In the end this is another well argued, thoughtful and clearly responsible criticism of the ADHD-drugging machine. As the author, a psychologist, himself comments:

I suggest that it is not possible to read this information and conclude that there is no problem, and I ask that those of you who are proponents of the medical model of ADHD have the courage to read this carefully and challenge your pre-existing belief system.

 

Having looked into how the ADHD narrative (and therefore the actual drugging programme itself) is put together in the UK I’m afraid that I have come to this conclusion: the science doesn’t come in to it. No amount of argument, no amount of scientific criticism, no amount, even of pointing out the suffering caused by ADHD drugging, (nor of pointing out that it doesn’t benefit young people), is going to stop the show. One of the main drivers is the revenue streams for US pharmaceutical corporations. Other drivers probably include: governments in the West have the default position of always siding with corporations, never protecting the people; the education system is in the main happy to go along with it because it covers up flaws in that system; there are significant numbers of parents who are happy – or who can be talked into – popping a pill into their child’s mouth to get a moment’s quiet;  the psychiatric establishment has significant power and authority including, it seems, over large parts of the wider medical community. In the face of the overwhelming power of the US corporations and those who in effect collude with them (as well as those who take a lead and propel the myth) “truth” doesn’t stand a chance. As the author of the paper reviewed here points out; if you have enough money you can manufacture the “science” you need.

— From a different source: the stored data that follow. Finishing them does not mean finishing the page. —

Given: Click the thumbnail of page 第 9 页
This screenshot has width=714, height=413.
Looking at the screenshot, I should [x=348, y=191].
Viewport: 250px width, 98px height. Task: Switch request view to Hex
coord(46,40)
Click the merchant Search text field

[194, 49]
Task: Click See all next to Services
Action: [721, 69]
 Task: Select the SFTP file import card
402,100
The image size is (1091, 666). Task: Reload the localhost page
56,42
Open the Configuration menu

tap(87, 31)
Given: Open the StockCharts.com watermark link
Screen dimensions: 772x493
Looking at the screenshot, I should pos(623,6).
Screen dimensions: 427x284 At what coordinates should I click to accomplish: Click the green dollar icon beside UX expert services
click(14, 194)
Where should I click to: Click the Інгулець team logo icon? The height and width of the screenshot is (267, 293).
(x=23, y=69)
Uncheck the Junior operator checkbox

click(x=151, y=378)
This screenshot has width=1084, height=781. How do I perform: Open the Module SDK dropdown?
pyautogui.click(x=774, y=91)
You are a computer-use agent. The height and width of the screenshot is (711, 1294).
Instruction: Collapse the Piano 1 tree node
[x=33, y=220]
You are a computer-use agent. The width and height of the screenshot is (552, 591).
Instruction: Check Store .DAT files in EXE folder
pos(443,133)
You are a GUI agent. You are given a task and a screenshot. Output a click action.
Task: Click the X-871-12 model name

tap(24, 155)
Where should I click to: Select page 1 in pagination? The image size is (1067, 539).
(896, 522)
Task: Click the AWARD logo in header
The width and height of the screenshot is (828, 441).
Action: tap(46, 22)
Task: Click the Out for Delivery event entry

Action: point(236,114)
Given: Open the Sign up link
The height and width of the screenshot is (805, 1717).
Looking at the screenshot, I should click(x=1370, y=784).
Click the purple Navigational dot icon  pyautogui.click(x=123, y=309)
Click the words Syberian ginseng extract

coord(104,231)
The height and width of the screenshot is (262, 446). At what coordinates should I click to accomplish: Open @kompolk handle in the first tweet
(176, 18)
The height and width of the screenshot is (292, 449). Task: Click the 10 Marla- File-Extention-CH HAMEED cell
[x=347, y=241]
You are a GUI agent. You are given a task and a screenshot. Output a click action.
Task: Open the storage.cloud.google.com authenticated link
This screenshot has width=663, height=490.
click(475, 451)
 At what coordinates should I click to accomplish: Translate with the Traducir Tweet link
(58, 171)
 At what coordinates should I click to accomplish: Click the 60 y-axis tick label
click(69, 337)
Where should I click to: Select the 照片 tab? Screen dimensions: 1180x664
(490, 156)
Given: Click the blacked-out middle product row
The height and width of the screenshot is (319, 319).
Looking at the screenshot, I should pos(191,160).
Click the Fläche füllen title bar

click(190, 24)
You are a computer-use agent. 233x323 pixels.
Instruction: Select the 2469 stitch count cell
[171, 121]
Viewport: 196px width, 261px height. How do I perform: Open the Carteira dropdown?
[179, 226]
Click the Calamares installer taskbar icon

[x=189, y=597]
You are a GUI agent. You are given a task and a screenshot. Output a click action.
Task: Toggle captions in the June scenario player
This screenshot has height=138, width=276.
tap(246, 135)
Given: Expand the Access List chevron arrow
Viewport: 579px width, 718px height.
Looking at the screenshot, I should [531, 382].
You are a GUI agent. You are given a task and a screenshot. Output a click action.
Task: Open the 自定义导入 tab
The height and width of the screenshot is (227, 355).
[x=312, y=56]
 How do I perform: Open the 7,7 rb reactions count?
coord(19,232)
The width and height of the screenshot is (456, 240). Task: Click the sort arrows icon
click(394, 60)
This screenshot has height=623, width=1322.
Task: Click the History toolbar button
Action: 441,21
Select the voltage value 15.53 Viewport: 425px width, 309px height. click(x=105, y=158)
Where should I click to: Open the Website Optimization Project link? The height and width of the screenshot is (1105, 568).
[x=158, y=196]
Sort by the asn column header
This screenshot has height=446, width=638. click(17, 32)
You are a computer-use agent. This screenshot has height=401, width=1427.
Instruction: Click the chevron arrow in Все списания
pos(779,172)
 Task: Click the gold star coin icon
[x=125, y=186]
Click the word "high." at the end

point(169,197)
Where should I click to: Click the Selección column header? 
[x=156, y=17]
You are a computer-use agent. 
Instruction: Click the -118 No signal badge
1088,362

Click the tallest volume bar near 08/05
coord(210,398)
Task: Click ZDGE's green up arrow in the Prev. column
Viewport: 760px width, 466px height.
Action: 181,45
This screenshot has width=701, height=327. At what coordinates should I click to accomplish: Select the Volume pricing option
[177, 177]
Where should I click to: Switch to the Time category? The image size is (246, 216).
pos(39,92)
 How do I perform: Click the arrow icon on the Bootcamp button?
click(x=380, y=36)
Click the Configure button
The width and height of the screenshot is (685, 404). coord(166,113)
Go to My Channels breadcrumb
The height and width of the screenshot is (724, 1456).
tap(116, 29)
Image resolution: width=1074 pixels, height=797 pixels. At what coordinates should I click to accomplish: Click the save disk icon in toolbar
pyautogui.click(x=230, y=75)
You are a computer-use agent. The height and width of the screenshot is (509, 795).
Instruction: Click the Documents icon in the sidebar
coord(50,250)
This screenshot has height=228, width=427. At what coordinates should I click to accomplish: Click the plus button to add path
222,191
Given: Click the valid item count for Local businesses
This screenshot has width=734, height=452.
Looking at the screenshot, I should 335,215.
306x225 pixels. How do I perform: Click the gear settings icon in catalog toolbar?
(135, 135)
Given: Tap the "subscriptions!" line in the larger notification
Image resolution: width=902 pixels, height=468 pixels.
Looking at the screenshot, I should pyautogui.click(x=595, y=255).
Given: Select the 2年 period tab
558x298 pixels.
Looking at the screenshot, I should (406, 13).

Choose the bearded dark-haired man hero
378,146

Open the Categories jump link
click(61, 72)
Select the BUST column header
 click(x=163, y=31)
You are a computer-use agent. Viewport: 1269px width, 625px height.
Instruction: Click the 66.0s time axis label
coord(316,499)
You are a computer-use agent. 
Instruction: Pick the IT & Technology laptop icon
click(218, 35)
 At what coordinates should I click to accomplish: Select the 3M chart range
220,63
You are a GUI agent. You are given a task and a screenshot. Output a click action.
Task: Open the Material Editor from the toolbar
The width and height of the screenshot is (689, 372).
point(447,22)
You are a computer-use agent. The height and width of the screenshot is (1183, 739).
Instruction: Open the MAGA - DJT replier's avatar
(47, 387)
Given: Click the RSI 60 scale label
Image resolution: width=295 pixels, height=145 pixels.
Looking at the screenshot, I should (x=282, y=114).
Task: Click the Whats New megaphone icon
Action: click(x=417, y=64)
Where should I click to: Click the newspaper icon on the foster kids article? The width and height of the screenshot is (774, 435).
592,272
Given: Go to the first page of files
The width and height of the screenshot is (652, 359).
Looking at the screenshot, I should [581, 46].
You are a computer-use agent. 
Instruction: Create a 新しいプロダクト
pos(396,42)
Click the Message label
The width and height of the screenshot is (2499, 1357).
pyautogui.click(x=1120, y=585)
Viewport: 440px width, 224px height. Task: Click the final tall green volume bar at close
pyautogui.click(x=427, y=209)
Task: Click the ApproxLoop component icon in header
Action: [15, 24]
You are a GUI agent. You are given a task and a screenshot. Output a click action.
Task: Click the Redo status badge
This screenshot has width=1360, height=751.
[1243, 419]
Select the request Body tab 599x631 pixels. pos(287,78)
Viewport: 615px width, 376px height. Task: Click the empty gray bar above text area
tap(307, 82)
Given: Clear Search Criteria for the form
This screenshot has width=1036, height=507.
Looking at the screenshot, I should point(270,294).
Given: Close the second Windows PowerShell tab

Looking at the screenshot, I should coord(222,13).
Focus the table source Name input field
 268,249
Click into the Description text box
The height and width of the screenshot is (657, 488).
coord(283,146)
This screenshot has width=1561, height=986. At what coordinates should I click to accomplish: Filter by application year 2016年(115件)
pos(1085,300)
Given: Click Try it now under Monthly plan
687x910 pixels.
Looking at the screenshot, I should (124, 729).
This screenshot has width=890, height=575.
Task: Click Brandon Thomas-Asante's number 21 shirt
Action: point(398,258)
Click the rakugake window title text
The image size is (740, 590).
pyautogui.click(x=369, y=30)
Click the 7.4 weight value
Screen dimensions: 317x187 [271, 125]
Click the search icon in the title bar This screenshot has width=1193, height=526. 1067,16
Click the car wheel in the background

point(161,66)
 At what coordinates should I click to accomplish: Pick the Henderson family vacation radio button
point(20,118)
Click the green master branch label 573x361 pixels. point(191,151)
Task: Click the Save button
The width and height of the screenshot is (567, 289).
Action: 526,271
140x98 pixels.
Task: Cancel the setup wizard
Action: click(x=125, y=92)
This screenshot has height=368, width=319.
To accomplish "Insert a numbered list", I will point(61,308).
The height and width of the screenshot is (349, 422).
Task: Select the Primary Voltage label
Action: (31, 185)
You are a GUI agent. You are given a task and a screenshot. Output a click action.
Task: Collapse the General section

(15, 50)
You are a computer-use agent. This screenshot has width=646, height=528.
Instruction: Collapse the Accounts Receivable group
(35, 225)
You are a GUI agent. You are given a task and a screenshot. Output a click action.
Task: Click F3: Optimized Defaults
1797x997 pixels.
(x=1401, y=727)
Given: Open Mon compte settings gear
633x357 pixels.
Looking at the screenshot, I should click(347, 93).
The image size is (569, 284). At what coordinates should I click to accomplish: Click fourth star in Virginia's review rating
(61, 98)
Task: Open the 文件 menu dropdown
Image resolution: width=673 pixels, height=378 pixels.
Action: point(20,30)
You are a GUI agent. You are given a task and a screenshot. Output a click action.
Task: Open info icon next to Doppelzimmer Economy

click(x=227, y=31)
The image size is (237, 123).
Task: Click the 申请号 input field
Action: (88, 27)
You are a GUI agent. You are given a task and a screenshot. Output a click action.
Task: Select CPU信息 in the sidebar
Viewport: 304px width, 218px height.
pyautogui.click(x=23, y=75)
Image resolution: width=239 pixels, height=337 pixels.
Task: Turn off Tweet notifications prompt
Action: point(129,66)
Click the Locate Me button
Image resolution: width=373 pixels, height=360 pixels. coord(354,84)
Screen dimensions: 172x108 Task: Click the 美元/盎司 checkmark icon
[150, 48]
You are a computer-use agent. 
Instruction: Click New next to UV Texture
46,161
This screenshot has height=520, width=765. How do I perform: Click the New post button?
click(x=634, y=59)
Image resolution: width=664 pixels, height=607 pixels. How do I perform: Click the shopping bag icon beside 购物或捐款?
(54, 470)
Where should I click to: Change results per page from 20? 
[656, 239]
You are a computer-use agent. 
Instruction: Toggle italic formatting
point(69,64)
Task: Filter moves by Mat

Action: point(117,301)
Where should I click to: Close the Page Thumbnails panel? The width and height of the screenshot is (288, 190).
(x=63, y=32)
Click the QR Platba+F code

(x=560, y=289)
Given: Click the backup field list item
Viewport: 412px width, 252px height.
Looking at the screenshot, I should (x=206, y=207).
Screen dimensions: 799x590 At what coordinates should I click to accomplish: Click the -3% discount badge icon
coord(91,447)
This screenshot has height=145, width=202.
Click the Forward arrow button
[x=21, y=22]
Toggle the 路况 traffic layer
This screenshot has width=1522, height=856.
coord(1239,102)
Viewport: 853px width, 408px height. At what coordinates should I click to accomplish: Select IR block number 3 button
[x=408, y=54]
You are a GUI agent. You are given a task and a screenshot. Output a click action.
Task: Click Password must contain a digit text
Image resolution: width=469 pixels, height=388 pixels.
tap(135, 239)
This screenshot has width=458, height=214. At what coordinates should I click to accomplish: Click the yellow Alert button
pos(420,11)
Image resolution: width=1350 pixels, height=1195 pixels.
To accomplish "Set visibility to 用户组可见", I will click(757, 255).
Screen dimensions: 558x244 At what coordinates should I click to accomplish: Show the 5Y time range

It does appear that certain public bodies in Australia have expressed at least a degree of caution concerning ADHD drugging. (The New South Wales Commission on Children and Young People is cited several times; at least an enquiry was held by a public body which allowed various questioning voices a platform). We could hope perhaps that the office of the Children’s Commissioner in the UK – the body tasked with promoting “children’s rights” in England – might be concerned. The ADHD drugging scandal is not however on their radar.

We could hope that the media might be outraged. Â But – while there are occasional notable exceptions – most of the press is happy most of the time to simply act as a megaphone for the endless studies run by the ADHD promotion campaign. It isn’t even lazy journalism. Many “health editors” seem to get a little thrill out of playing their part in drugging young people. And why would the corporate media businesses want to challenge their friends in the corporate pharmaceutical sector anyway?

The ADHD drugging programme is not going to be changed by scientific debate. In “science terms” the debate has long since been won by the antis. But it doesn’t matter. These are voices crying in the wilderness. The power is with the money. The US imperialist machine. The horror of ADHD drugging will only end when a) the power of US corporations b) the rule of their lackeys in Western governments and c) the institution of psychiatry are all terminated. This is all quite possible. A shift of the basis of society to one of human values rather than money, profit and fascist power is absolutely possible. But that is what it is going to take.

This is a link to the paper reviewed here. The author is Bob Jacobs Psy D.

Notes

1. Stableford, W., Butz, R., Hasazi, J., Leitenberg, H. and Peyser, J., University of Vermont psychologists. (1976). Sequential withdrawal of stimulant drugs and use of behaviour therapy with two hyperactive boys. American Journal of Orthopsychiatry. 46, 302-312.